Das erste Semester – Teil 3: Auslegung als Handwerkszeug des Juristen
Juraexamen.info | 10. April 2012 — Rechtzeitig zum Semesterstart wollen wir von Juraexamen.info uns auch an Frischlinge, also die Erstsemester richten und ein p…
Häufig blicke ich bei der Frage nach den Auslegungsmethoden in ratlose Gesichter, was mich verwundert, weil die Auslegung von Normen doch gerade der zentrale Bestandteil der Juristerei ist. Üblicherweise unterscheidet man dabei zwischen der grammatischen, systematischen, teleologischen und historischen Auslegung.
Im Rahmen der grammatischen Auslegung wird ermittelt, welchen Wortsinn die Regelung hat. Auch wenn der Gesetzgeber sich regelmäßig – schon der Rechtssicherheit wegen – am allgemeinen Sprachgebrauch orientieren wird, ist der Wortsinn einer Norm in den seltensten Fällen eindeutig. Er stellt daher nur einen Bereich dar, innerhalb dessen mehrere Deutungen möglich sind. Daraus ergibt sich, dass der Wortlaut zumindest im Strafrecht die äußerste Grenze der möglichen Auslegung darstellt. Welche unter verschiedenen möglichen Auslegungen vorzugswürdig ist, ergibt sich im Zusammenspiel mit den übrigen Auslegungsmethoden.
Bei der systematischen Auslegung betrachtet man die Norm im Zusammenhang aller Rechtsnormen, versteht die auszulegende Norm also als Teil eines einheitlichen Regelungssystems und bevorzugt deshalb eine Auslegung, die sich in dieses System einfügt.

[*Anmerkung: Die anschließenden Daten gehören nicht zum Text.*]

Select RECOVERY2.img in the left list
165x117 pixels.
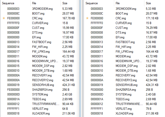coord(40,80)
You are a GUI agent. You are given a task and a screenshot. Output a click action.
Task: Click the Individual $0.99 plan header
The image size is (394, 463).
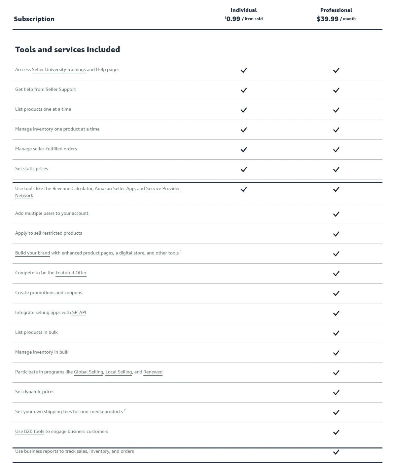pyautogui.click(x=244, y=15)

Neben diesen Kriterien sind bei der Auslegung Sinn und Zweck (= Telos) der Norm zu beachten. Diese ergeben sich oftmals aus einer Analyse der Interessenlage, d.h. im Strafrecht des geschützten Rechtsguts. Anhaltspunkte für das geschützte Rechtsgut können sich etwa aus dem systematischen Zusammenhang und häufig auch aus der Überschrift des Abschnitts ergeben. Hier sollte man sich verdeutlichen, welche Interessen sich gegenüberstehen und wie diese vom Gesetzgeber bewertet werden.